Secondly, the direct contact of the rubber roller of the drive mechanism of the release mechanism of the release agent with the surface of the pipeline coated with a primer causes it to slip, which in turn leads to uneven removal of the release layer from the roll of insulating material.

Thirdly, due to the direct contact of this roller with the primer, the integrity of the primer layer on the pipeline is impaired, which leads to a deterioration in the adhesion of the insulating material to the surface of the pipeline.

The task to which the claimed utility model is directed is to significantly increase the efficiency of pipeline protection by improving the quality of the insulation coating, as well as by increasing the reliability of the insulation machine and expanding the range of its use.

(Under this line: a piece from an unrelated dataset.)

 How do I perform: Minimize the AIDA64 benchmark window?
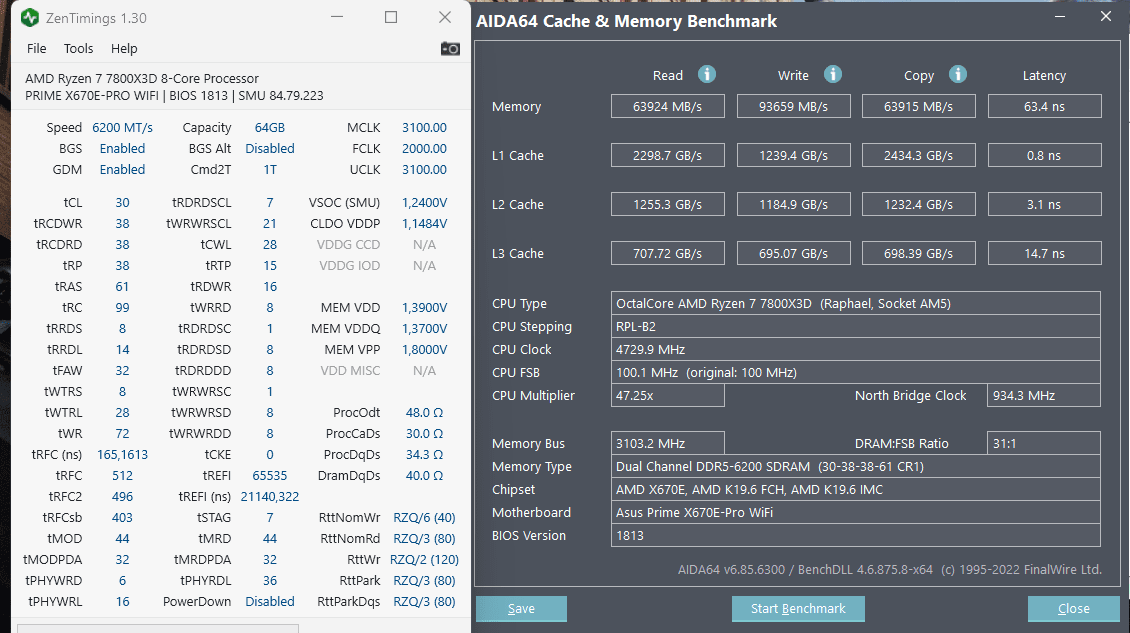click(x=1061, y=17)

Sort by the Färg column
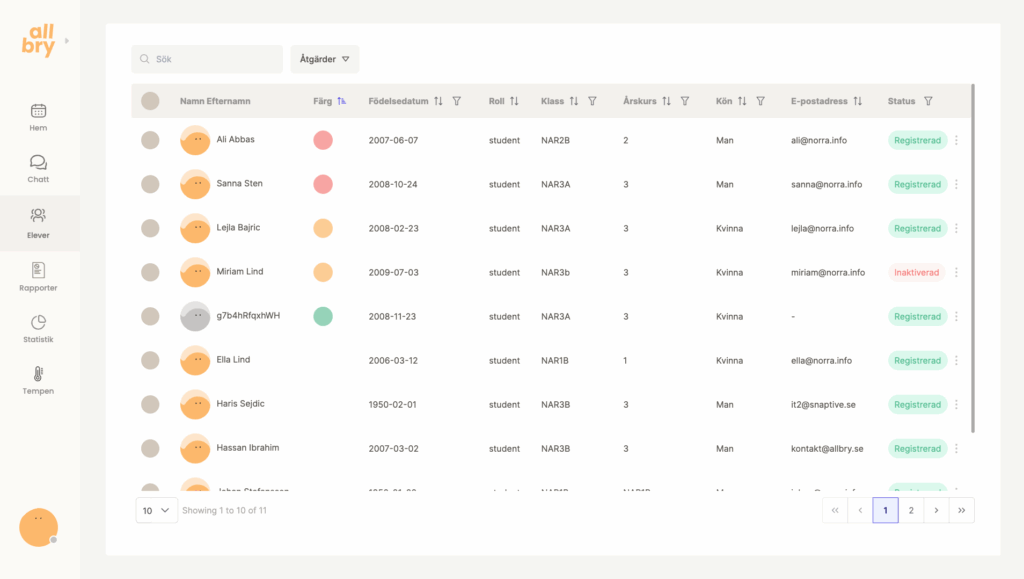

This problem is solved using the technical result from the use of the proposed utility model, which consists in expanding the arsenal of existing technical equipment for a certain purpose, which allows, firstly, to ensure the coating of increased thickness according to the "2 + 1" scheme (two layers of insulation and one layer of wrapper ), secondly, to ensure the high quality of the insulating coating by ensuring a primer uniform in thickness by eliminating its destruction during the coating process and, thirdly, to ensure reliable the operation of the release unit of the release agent by eliminating uneven operation of its drive.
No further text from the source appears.